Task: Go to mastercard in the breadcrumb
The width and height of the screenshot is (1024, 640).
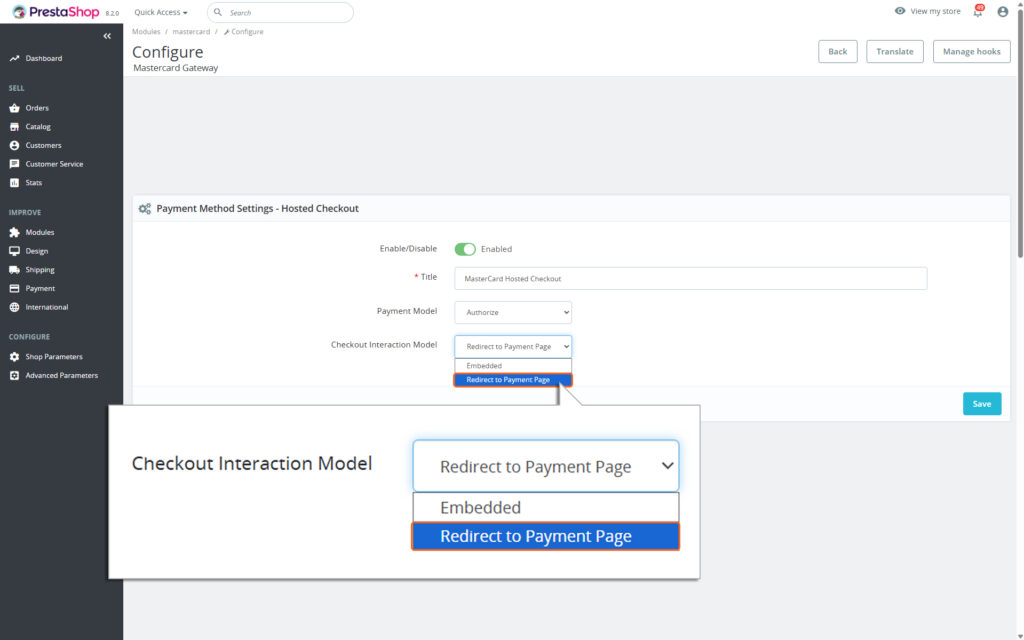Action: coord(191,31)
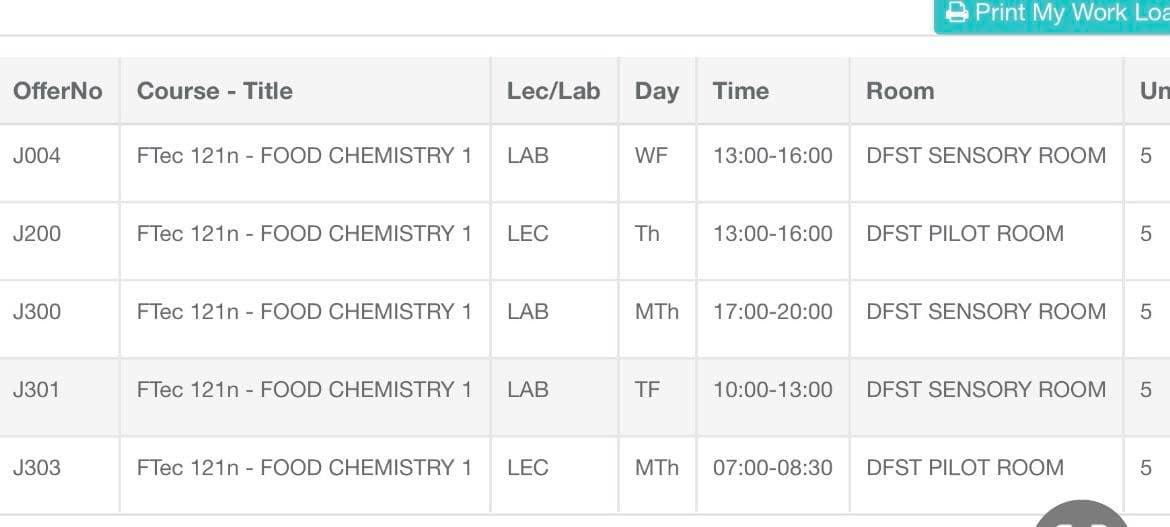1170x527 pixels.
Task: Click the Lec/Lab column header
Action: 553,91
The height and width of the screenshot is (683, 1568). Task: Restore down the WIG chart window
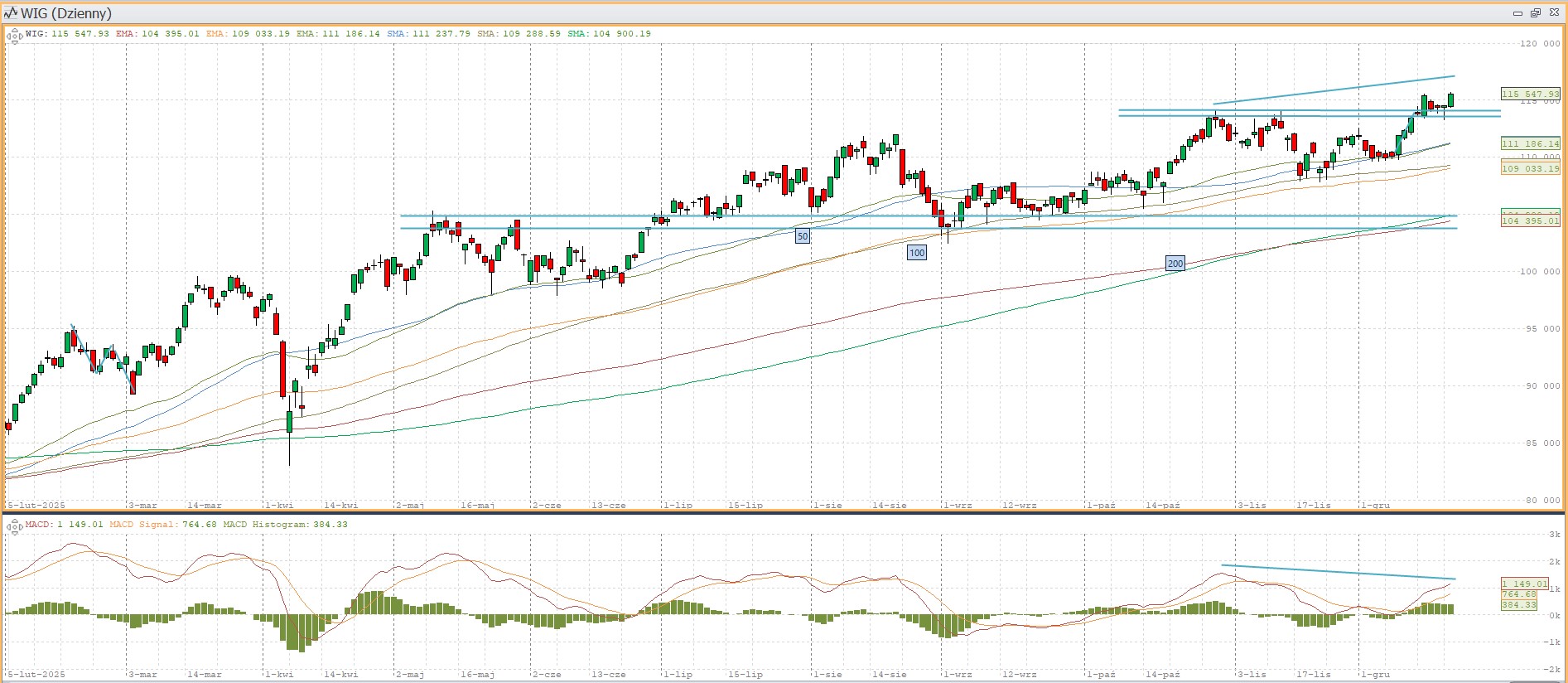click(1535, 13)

====

> **Exercise task**
Copy every one of the rows above word for word, including the answers. Leave the pictures out.

> **Correct response**
Task: Go to mastercard in the breadcrumb
The width and height of the screenshot is (1024, 640).
Action: coord(191,31)
1170x527 pixels.
Task: Click the Lec/Lab column header
Action: 553,91
The height and width of the screenshot is (683, 1568). Task: Restore down the WIG chart window
click(1535, 13)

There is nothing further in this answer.